Someone called Cornelis Simon Meijer, apparently. It transpires that Meijer was tired of trigonometric functions, gamma functions, step functions and Bessel functions being different things, and invented a function which had all of them as special cases. To my unmitigated horror, it looked like this:
No standard Python libraries had an implementation of Meijer’s G-function. There was a non-standard library that had it, but it wasn’t optimized for runtime, which would be relevant when applying it to every row of a dataset. Also, I fundamentally didn’t get what this thing was or what it did, which meant I wouldn’t be able to fix it when it inevitably failed.
In other words, as I saw it, I had exactly two options:
Use a random library I don’t trust to compute a function I don’t understand, let it chew up arbitrary runtime, and pray it doesn’t break.

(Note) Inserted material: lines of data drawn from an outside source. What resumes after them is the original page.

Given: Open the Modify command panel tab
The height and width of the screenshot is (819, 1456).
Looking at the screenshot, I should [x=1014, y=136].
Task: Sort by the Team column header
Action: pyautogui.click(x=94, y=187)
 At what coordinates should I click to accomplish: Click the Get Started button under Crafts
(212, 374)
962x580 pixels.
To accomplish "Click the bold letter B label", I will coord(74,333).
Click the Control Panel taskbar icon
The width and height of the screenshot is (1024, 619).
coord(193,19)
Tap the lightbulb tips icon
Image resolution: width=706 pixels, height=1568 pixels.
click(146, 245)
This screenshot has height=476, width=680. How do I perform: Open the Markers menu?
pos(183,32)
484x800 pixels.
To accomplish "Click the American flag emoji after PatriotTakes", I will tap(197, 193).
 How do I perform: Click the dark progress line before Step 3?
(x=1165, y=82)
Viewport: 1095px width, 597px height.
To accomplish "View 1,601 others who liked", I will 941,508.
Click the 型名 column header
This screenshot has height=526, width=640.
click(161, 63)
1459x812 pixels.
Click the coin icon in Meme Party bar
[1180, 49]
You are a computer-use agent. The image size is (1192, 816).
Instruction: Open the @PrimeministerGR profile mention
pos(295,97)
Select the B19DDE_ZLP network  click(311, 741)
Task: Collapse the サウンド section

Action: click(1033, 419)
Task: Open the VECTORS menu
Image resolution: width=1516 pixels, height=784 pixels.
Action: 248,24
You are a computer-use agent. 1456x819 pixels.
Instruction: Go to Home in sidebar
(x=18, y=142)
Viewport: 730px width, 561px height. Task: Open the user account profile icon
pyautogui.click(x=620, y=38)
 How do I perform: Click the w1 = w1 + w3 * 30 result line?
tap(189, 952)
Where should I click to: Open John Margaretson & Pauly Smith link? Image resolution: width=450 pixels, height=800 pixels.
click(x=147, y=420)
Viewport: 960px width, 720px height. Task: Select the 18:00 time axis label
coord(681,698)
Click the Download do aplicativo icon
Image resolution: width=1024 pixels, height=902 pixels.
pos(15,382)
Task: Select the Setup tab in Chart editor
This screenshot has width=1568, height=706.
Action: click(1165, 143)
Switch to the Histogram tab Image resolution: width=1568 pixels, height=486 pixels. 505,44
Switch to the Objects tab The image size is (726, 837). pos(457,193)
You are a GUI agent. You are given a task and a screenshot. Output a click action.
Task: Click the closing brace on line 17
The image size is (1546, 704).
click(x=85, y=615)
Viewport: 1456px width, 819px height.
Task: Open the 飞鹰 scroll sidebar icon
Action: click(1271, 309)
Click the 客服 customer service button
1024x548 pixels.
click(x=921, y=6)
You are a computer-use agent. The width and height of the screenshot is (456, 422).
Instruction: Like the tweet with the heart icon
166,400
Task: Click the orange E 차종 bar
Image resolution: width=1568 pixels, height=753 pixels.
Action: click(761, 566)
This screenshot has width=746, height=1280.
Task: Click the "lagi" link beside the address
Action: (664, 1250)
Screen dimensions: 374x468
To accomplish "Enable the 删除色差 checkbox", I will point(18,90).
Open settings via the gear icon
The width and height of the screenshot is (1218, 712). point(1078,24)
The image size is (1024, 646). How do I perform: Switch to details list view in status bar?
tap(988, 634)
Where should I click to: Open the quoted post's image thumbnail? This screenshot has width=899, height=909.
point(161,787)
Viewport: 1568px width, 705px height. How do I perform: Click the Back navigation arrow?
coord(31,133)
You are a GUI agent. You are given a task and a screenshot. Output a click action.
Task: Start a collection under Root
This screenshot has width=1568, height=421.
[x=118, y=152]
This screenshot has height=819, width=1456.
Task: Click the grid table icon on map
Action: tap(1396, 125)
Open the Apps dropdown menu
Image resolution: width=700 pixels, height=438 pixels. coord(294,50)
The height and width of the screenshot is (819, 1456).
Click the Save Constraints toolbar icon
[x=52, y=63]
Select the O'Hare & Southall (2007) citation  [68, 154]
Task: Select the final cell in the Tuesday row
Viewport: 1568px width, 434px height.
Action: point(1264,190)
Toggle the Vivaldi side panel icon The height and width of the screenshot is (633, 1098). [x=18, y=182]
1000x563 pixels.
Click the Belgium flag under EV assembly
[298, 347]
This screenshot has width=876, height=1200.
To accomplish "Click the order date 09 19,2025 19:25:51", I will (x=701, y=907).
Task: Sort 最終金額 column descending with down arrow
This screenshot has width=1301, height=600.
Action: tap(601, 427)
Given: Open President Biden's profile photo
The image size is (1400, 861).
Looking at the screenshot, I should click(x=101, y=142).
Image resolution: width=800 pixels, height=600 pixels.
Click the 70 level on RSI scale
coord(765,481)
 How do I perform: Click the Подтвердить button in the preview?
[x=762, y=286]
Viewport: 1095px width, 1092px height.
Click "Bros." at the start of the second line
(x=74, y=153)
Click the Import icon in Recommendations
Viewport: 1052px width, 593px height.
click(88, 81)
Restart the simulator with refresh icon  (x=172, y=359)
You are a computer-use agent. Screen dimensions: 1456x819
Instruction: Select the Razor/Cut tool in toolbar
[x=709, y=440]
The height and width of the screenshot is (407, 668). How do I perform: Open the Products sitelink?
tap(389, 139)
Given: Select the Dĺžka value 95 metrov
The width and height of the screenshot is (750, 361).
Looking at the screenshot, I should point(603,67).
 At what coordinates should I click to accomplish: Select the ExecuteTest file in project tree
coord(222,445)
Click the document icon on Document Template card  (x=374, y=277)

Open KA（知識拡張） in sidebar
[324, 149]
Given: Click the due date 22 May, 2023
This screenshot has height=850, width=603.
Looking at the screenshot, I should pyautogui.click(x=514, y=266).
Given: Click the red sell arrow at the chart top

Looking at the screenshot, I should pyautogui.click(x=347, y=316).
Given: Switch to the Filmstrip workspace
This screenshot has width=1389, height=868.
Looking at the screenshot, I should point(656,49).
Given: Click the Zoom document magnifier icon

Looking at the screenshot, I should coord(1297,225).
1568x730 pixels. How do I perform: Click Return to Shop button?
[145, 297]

Spend weeks I can’t spare studying an entire field of mathematics in which I have no interest, preferably to the point of being able to efficiently implement the above monstrosity myself.
Interlude: two more alternatives
The standard Hero’s Journey places “refusal of the call” near the start of the narrative. This is because heroes are fools afflicted by the sunk cost fallacy; a reasonable protagonist contemplates giving up at every difficulty, not merely the first. Accordingly, when faced with such a choice, I took the ever-present option 0:
0. Try really hard to think of a way to avoid dealing with the problem.
To that end . . .
Alternative D: If the problem is your presence in the market, just leave the market alone for a few days. When you come back, there’ll be an unbiased list of auctions you had nothing to do with. And yes, this would give us enough data to model; these auctions happened to be very frequent, and each of them contained a lot abundance of lots.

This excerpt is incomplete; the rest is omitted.